Quick correction: bacteriophages do not all go lytic. A great number are temperate phage, which integrate into the genome of the host cell and are replicated as the host divides. When the host is stressed or damaged, the phage will excise itself and go lytic.


turtlechef t1_iuzmq30 wrote

Do you have any sources on what you wrote eabout people having different #s of ACE proteins? Just out of curiosity. I didn't know that people had dramatically different numbers of ACE proteins


MarineLife42 t1_iuzxci0 wrote

I can‘t point you to specific papers at the moment because I am at home where my access is limited. Here‘s a link to a number of papers going in that direction. As you can see, they not only explore the location of the ACE2 protein but also the small variations between the proteins that people exhibit.


Nyrin t1_iuxcnr9 wrote

Asymptomatic infections can create damage and it's a very real problem.

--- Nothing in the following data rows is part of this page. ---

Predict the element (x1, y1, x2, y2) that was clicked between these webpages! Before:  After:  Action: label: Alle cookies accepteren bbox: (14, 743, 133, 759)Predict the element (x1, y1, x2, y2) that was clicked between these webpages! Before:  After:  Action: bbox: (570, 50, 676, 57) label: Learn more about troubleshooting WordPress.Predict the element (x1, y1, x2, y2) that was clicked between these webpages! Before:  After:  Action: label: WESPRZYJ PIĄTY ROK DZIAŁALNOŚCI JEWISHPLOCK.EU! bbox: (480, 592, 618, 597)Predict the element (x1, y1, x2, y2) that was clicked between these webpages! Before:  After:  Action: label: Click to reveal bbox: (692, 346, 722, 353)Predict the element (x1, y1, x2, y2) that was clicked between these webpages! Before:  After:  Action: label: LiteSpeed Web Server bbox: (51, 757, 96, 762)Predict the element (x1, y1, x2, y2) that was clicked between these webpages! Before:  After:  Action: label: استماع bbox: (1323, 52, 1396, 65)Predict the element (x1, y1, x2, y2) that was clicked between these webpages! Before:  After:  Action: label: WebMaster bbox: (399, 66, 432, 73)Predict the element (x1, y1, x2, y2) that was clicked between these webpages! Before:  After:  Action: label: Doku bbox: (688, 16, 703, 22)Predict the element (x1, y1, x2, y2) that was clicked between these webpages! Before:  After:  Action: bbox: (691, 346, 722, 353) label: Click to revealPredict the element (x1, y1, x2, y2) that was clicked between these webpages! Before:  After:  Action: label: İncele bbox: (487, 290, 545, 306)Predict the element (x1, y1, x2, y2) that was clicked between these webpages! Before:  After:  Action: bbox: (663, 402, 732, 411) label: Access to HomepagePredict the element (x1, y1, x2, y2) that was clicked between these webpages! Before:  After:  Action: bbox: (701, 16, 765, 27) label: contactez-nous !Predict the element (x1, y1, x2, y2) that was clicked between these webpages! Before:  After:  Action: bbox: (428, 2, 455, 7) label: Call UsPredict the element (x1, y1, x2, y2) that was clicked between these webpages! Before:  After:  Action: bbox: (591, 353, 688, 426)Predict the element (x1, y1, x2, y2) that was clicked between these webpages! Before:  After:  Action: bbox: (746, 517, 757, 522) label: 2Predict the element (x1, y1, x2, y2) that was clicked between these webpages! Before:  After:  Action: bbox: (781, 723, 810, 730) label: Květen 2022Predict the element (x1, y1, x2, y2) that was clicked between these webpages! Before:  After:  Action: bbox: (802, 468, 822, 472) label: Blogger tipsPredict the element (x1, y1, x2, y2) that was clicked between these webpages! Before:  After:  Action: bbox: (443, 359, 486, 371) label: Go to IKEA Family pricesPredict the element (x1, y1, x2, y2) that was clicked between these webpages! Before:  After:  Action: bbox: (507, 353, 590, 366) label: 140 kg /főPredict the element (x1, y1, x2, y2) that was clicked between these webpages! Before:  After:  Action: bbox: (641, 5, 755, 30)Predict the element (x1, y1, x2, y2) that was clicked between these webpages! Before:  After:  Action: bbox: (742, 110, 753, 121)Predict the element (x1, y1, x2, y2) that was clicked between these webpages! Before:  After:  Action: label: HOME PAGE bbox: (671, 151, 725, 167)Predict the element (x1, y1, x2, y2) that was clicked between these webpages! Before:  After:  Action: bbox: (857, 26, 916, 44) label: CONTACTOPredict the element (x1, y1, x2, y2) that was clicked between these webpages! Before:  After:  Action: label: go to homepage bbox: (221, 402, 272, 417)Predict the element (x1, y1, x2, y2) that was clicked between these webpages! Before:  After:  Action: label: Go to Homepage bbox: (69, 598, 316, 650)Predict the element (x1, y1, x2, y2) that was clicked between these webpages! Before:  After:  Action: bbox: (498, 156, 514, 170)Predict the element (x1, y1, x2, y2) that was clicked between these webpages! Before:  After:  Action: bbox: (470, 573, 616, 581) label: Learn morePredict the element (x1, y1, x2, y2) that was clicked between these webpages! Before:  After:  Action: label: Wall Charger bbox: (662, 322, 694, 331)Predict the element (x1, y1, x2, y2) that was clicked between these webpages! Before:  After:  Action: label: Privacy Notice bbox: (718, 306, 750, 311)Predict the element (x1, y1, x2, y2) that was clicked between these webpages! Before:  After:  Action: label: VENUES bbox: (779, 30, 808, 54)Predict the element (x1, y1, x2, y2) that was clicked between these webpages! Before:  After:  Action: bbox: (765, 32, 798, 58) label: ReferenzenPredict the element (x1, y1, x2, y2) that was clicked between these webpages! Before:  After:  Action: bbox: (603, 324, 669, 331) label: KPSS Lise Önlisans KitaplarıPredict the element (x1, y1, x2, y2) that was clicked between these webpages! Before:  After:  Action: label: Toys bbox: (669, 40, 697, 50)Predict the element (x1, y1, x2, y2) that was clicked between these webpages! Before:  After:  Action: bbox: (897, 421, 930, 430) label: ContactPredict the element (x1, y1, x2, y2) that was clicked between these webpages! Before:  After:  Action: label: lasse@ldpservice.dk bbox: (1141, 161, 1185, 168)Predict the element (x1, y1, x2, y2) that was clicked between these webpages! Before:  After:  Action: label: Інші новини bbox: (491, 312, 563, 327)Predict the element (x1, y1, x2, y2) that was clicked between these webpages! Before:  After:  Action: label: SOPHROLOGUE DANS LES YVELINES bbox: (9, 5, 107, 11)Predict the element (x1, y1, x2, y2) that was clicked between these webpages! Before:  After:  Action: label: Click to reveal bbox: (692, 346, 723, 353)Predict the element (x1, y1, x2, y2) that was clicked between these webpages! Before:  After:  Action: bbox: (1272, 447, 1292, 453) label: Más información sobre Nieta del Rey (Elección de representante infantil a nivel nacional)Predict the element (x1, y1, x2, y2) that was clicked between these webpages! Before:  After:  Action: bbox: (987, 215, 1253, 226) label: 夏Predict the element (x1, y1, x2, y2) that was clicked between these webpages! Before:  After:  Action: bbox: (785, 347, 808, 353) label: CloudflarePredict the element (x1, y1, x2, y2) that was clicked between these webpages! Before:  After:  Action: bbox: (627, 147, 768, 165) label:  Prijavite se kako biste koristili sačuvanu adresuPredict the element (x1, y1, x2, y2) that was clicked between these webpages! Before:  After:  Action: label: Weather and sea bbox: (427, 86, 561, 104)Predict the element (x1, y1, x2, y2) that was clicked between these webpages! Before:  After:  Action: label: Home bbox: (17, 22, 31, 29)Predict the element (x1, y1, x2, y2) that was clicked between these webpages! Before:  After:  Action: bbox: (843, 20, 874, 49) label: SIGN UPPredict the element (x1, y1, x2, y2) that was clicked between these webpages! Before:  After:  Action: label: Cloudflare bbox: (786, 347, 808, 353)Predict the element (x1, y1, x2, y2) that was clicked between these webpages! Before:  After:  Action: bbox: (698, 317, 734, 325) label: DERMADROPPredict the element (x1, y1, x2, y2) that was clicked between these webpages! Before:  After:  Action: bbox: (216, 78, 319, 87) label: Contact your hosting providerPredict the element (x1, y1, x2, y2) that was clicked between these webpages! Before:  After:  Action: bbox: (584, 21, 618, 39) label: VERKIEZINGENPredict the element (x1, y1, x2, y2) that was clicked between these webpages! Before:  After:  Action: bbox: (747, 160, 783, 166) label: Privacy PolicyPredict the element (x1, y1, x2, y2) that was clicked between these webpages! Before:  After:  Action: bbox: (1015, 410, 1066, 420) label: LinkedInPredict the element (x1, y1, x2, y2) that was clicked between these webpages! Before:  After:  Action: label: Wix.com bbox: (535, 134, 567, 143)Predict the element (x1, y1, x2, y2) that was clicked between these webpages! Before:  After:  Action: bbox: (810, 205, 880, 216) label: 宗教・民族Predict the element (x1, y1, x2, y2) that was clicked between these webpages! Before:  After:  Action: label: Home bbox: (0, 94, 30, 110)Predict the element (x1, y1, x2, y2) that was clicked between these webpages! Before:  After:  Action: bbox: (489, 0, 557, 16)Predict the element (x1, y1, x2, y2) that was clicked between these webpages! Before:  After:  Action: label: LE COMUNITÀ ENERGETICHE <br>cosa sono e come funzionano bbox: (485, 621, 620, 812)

For example, it's a concern that there are observed, enduring differences/abnormalities in the lungs of even asymptomatic COVID-19 convalescents that could greatly complicate future treatments, e.g. here in radiation therapy for certain cancers:

Along with more publicized "long COVID" sequelae, these kinds of things are why the myopic focus on fatality rates throughout the pandemic has been so stupid; for every already-at-risk person killed by a primary infection, there are hundreds, thousands, or even more who are going to experience some degree of complexity in the onset, management, and treatment of future problems, many of those patients having noted little or no acute symptomology during primary infection.